I just picked up a MacBook off of Craigslist, advertised as "2 GHz Intel Core 2 Duo Processor". I am in the process of getting it set up and I realize that it is a plain ol' 2 Ghz Core Duo, not the "2" version.
Of course I checked the "About This Mac" at the point of purchase, but I overlooked that little missing "2".
Should I feel ripped off? The web seems to lead me to believe that Core 2 is better, but is the amount it's better worth the hassle of making a fuss? It was such an amicable transaction, and I can tell that this person wouldn't have intentionally been misleading over this detail. It's otherwise a fine machine and I'm sure I would have never noticed if I hadn't looked more closely in the profiler. My instinct is to just keep it with no fuss.
I'm just disappointed because I thought I got a pretty good deal and now it feels like just an average deal. Value really is a matter of subjective perception.
Elvis,
Does it perform the function for which you purchased it? If so and it was a good price, then I would live with the decision.

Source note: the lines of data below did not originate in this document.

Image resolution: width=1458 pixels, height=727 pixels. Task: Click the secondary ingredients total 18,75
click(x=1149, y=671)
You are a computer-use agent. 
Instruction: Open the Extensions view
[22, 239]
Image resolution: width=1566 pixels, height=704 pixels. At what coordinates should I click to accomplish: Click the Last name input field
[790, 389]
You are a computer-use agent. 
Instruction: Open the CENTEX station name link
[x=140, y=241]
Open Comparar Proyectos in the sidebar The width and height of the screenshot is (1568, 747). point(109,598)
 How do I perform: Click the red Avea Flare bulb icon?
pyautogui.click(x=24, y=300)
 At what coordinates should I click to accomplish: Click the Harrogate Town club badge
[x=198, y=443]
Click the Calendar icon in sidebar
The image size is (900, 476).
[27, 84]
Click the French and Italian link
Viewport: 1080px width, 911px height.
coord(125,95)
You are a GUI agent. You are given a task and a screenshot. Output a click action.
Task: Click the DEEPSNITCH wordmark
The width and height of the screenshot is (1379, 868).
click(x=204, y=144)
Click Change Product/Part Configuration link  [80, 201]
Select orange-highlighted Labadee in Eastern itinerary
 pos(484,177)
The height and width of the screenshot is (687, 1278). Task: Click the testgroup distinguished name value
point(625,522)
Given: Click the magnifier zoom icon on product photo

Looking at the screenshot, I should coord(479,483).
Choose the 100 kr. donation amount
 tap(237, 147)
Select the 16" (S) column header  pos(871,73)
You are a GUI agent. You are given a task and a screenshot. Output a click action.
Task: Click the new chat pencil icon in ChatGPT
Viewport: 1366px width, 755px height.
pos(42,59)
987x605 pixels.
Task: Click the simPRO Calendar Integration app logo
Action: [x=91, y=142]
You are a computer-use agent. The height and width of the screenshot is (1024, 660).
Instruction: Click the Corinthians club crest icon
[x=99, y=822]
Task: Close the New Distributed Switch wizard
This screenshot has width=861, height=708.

That's just my two cents....
Basically, here's the "important" differences, assuming we're comparing a first-rev Core Duo MacBook to its immediate Core Duo 2 speedbumped successor:
A: The Core Duo 2 supports the EMT64 instruction set extensions. The original does not. That doesn't matter much now, but "someday" when Apple is deciding what machines to no longer support with the latest release of OS X, well... requiring a CPU capable of supporting 64 bit mode would be a very logical place to draw the first line.
Thus, in theory, you might have to worry about your machine being declared obsolete as early as OS X 10.7's debut... say a year and a half, two years from now. (There doesn't seem to be any good evidence to suggest that 10.6 is going to force the 64 bit issue.) If you're happy with getting two years out of your laptop then you don't have anything to worry about.
(Figure in two years other issues, like minimum acceptable RAM and video performance requirements, are probably going to make the Core 2 models just as functionally obsolete anyway.)
B: Depending on what you're measuring, clock for clock the Core Duo 2 runs about 10% faster then the original. Hardly a make-or-break difference, and probably not "perceptible" under most conditions, but it's there.
C: By definition a Core Duo MacBook is a "first rev" model. The first few batches of MacBooks had some fairly serious hardware bugs. (Including the infamous "Random Shutdown" problem, and there were also some allegations about bad case plastics.) Probably any system that had those problems is either fixed or out of service by now.
Anyway. Whether it's worth making a fuss over those differences is *totally* a personal value judgment. You didn't say how much you paid for this thing. The very bottom of MacBook pricing seems to be a bit above $500, so if you paid around that and it's in decent physical shape you can't *really* say you got "ripped off". The most you could really demand from the seller in terms of a discount for the difference would be $50 or so, maybe less.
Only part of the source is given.